Setau saya saja sih, memang di Indonesia masih belum bisa meninggalkan kebiasaan 'follow the mainstream'. Nah, ketika jaman AA Gym dulu berdakwah dan banyak orang suka, maka para pendakwah (ustad) lain mulai bermunculan. Ustad yang dahulu kliatannya kolot, berjenggot, berbusana Arab sudah tidak begitu nampak. Yang keluar malah para ustad ganteng. Kemudian muncul juga di layar kaca ustad perempuan yang bicaranya tajam tapi penuh kasih. Nah, begitu fenomena para pendakwah ini muncul, langsung aja di follow up dengan kehadiran 'kompetisi' para da'i cilik mulai diajarin bahasa-bahasa yang cukup berat bagi mereka, kemudian disusupi dengan cara pikir orang dewasa. Sehingga nampak keren ketika para da'i cilik ini berbicara, seakan membuka pikiran orang dewasa akan perkataannya ini.

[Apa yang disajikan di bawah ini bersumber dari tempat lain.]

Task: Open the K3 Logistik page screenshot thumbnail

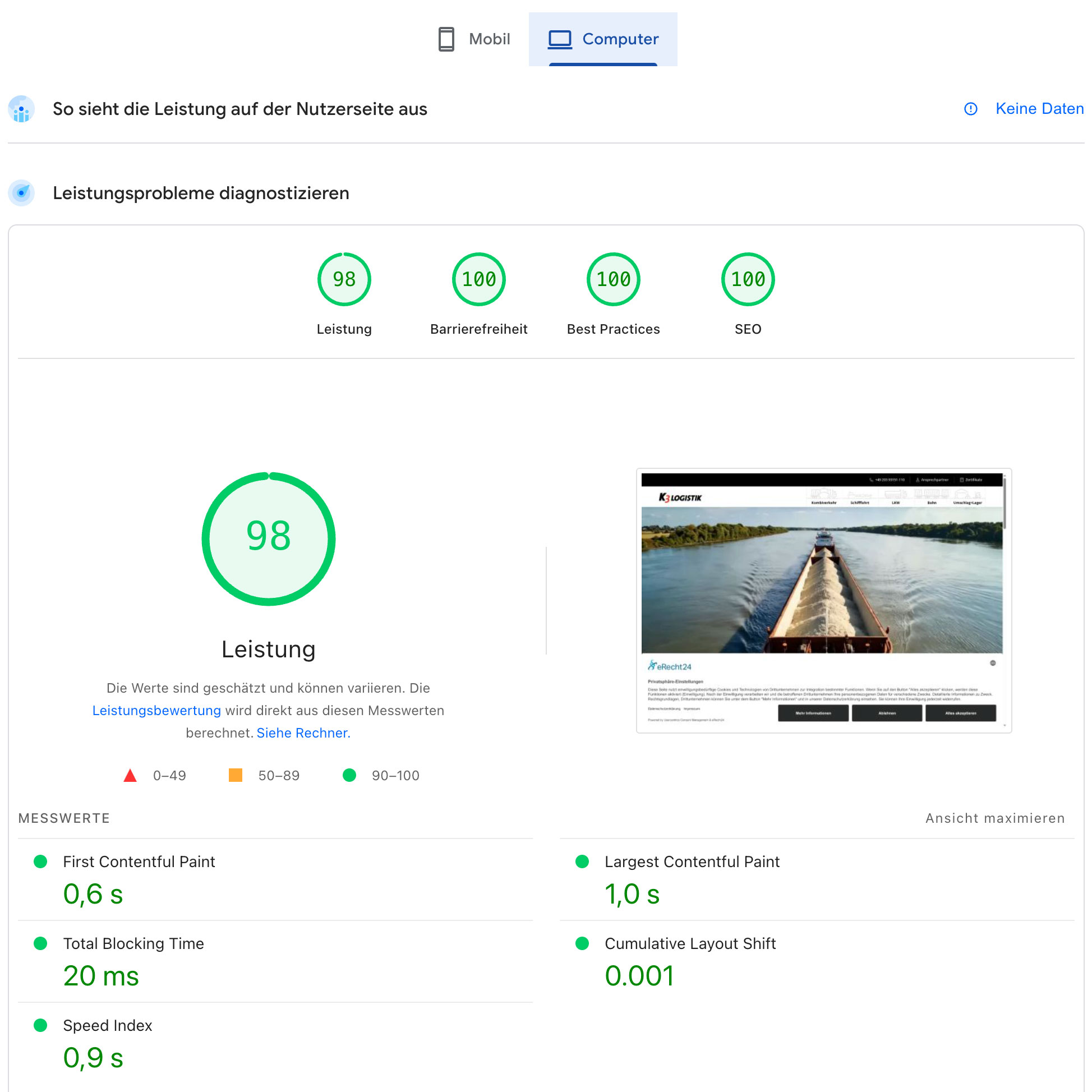Action: 823,600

Memang semua ada baik buruknya. Para anak kecil ini memang sudah diajarkan tentang pendidikan agama sedari kecil. Itu bagus. Tapi, bukankah proses hidup dan waktu yang akan mendewasakannya?
Kemudian negatifnya adalah, mengapa sampai acara ini diperjualbelikan seperti ini? Mungkin ada yang bertanya, maksud dari diperjualbelikan apa ya? Gini, kita tahu kan kalo acara masuk tv itu harus bayar pake uang yang ga sedikit kan.. Tiap detik di tv adalah uang. Nah, otomatis para sponsor iklan, dll harus bayar buat ngehidupin biaya acara ini. Nah, apa sampai sebegitunya kalo cari uang harus pake acara kotbah+sms+juara? Pikir saya, kok dakwah aja sampai dijual?! Bukankah seharusnya kita memberikan dakwah itu secara gratis? Program kompetisi ini juga kurang pas untuk acara semacam dakwah, kalo kompetisi nyanyi / adu bakat sih masih okay, tapi kalo sampai surat-surat Nabi aja dijadikan kompetisi, rasanya kurang pas.